When is E at the start of the word pronounced as /iː/ ? (as in 'Ego') [closed]
Words beginning with e
usually be pronounced as /e/ or /ɪ /, for example:
- egg /eg/
- effort /'efət/
- explicit /ɪ k'splɪ sɪ t/
Very rarely, words are pronounced with /iː/, for example:
- epoch /'i:pɔk/
- ego /'i:ɡəu/
My question is in which situation, the word begin with e
will be pronounced as /iː/?
There's no simple way to predict this. The letter E is one of the most problematic letters in the English spelling system. In fact, a fairly large number of words spelled with E can be pronounced with either /iː/ or /ɛ/, showing that even native speakers don't follow any single pattern for pronouncing words spelled with this letter.
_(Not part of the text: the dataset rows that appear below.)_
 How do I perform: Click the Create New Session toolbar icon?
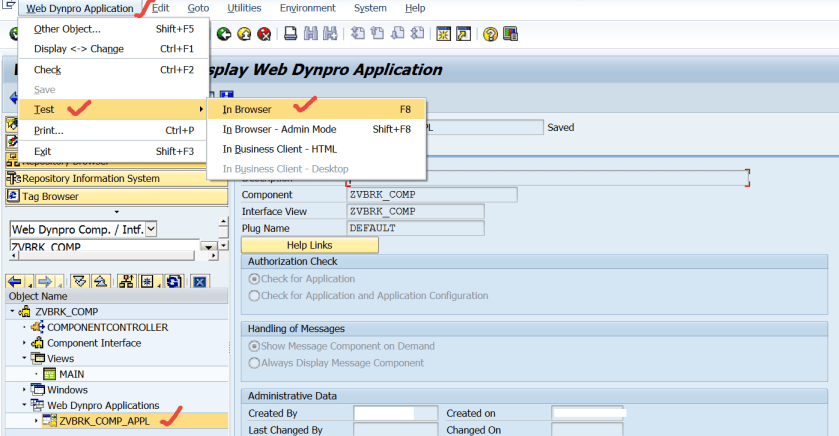point(443,34)
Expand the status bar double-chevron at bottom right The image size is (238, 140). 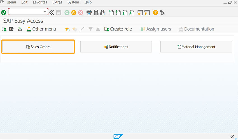(x=232, y=137)
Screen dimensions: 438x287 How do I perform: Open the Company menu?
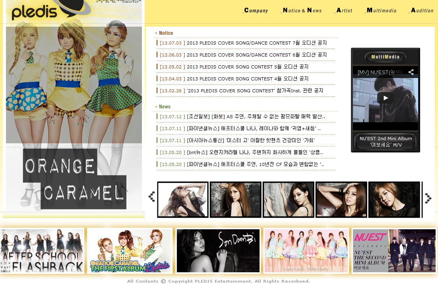coord(256,10)
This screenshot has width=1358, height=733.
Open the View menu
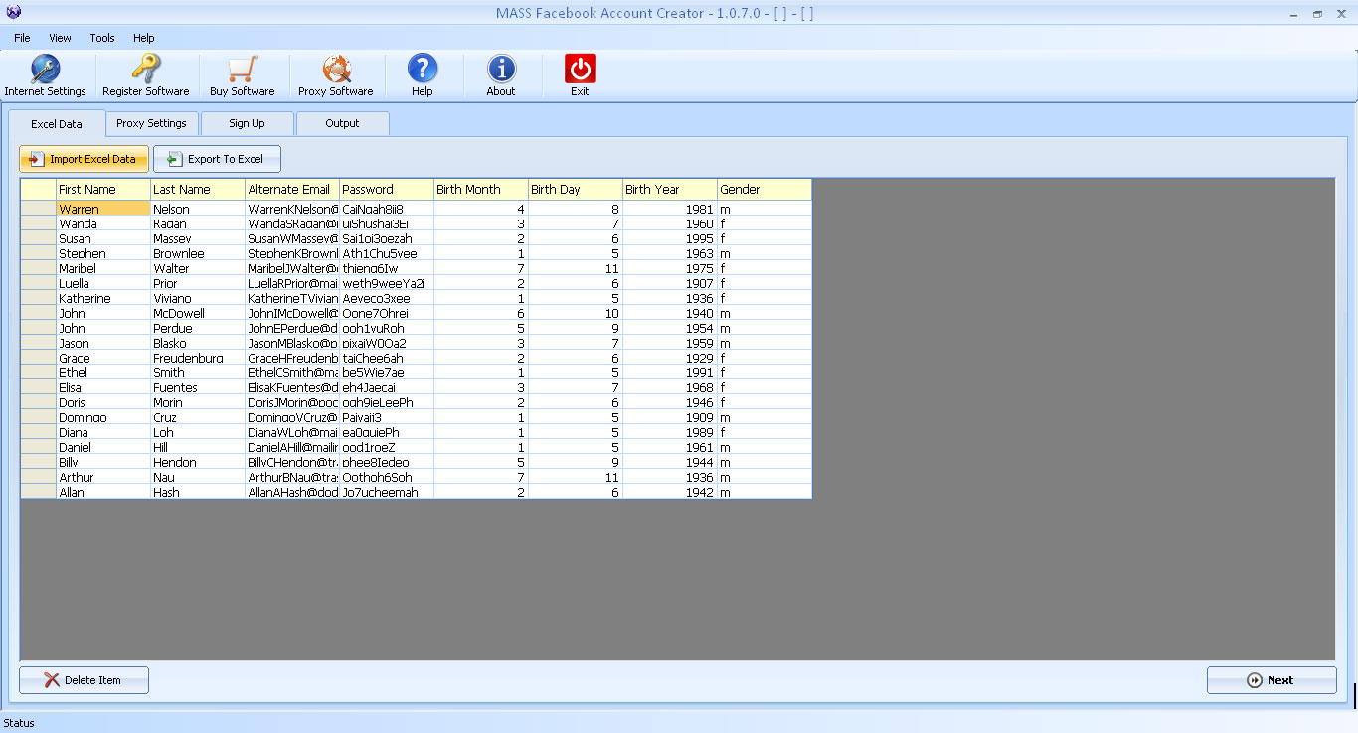pos(61,38)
The word epoch is one such word: it in fact has the pronunciations /ˈɛpɒk/ and /ˈɛpək/ in addition to /ˈiːpɒk/.
There is also variation between /iː/ and /ɛ/ in words like economic and evolution (the pronunciation of evolution with /iː/ is more common in British English than in American English).
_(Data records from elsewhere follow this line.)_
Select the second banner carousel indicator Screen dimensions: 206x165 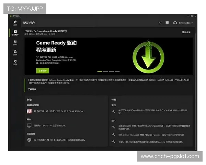pos(105,72)
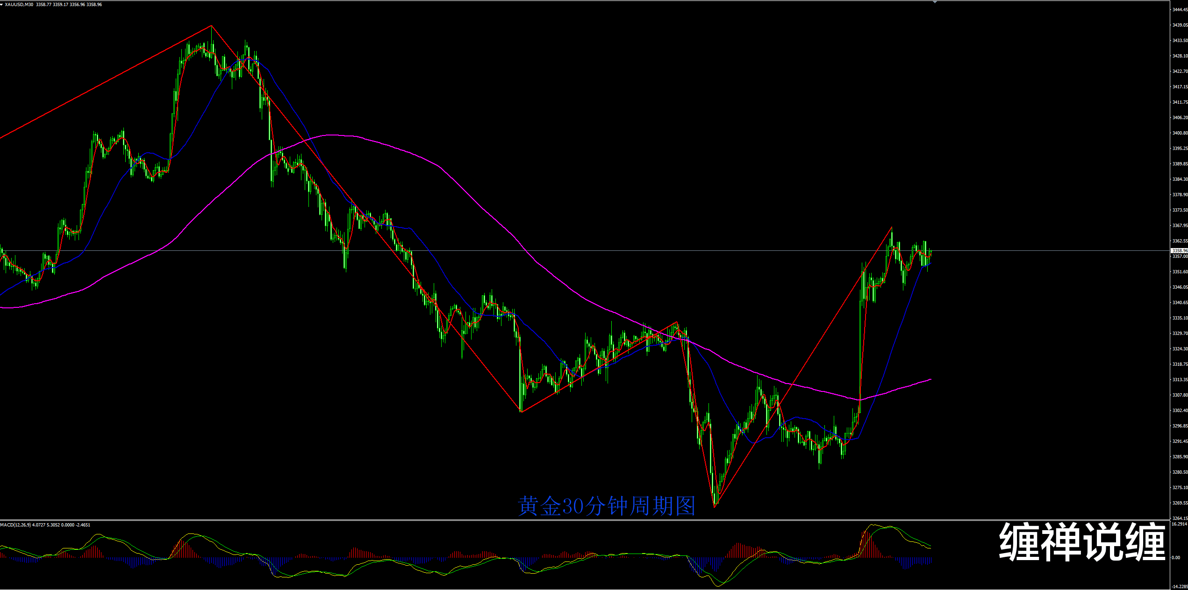
Task: Click the 16.2914 MACD scale value
Action: (1179, 524)
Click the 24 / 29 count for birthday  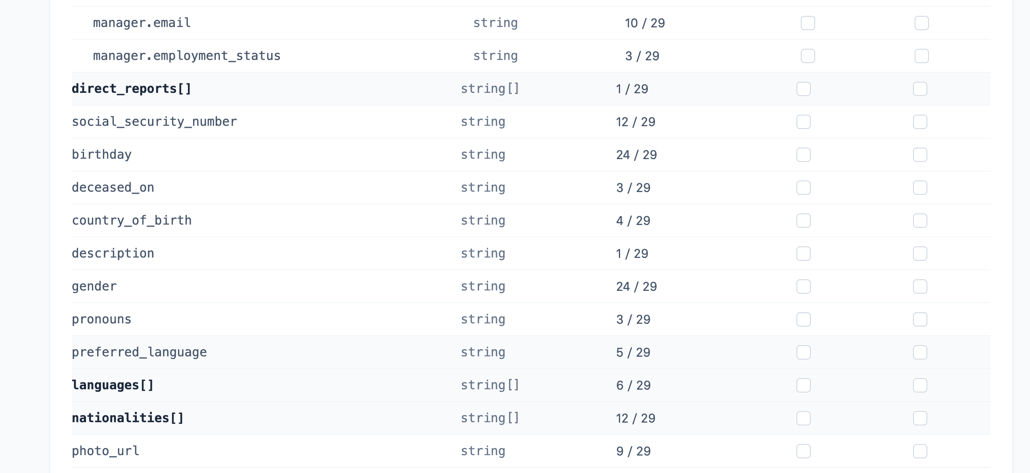[636, 154]
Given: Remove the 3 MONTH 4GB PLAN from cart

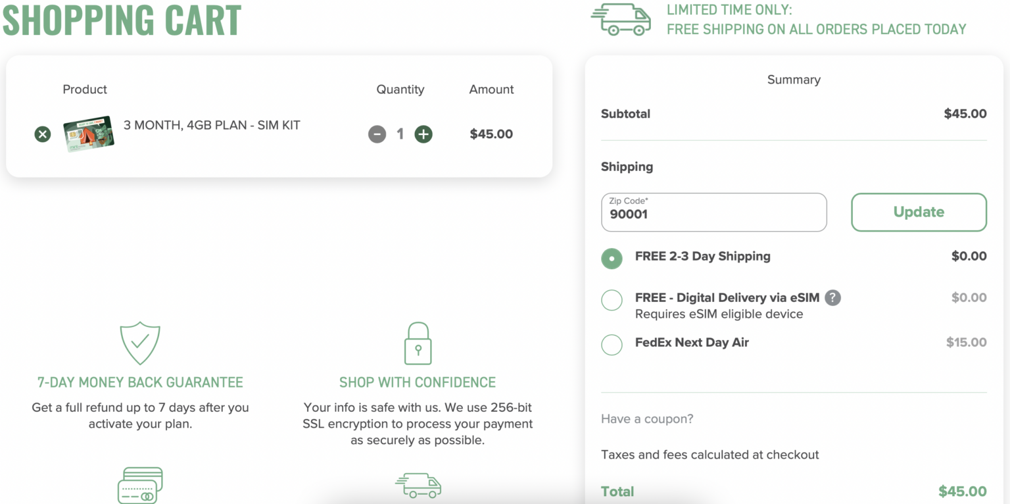Looking at the screenshot, I should (x=42, y=134).
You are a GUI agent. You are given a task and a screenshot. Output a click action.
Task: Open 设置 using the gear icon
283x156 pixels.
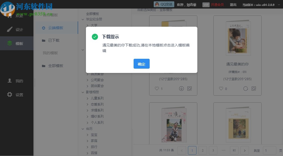pyautogui.click(x=10, y=94)
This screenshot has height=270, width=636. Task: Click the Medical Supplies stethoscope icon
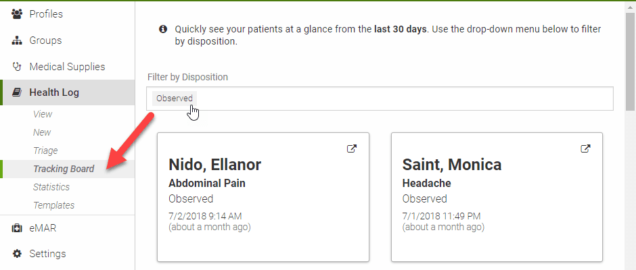(x=17, y=66)
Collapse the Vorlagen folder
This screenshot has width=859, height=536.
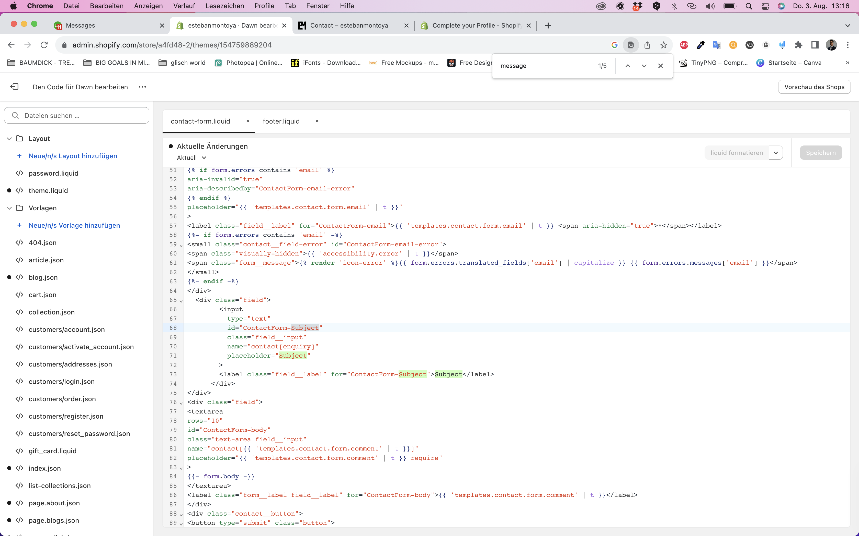(x=9, y=208)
You can sort of explain some of these things, but not in any way that's really useful for predicting the pronunciation of unfamiliar words. For example, ego is the Latin word for "I", and the use of /iː/ in the first syllable is consistent with a traditional rule for English pronunciation saying that a vowel letter in a Latin word is pronounced "long" (like the letter-name) in a stressed open penultimate syllable (a second-to-last syllable that ends in a vowel—following Latin syllabification rules).
In violation of that rule, the first syllable of the word era (from Latin aera) is often pronounced with a "short E" sound in American English (or the corresponding R-colored vowel, anyway: many American English accents merge some or all of the "short E", "short A" and "long A" sounds before an R sound).
Of course, the pronunciation /iː/ is quite common for words that start with E when the vowel is part of a digraph EA or EE, as in each or eel, but I assume you aren't asking about words spelled with digraphs like this.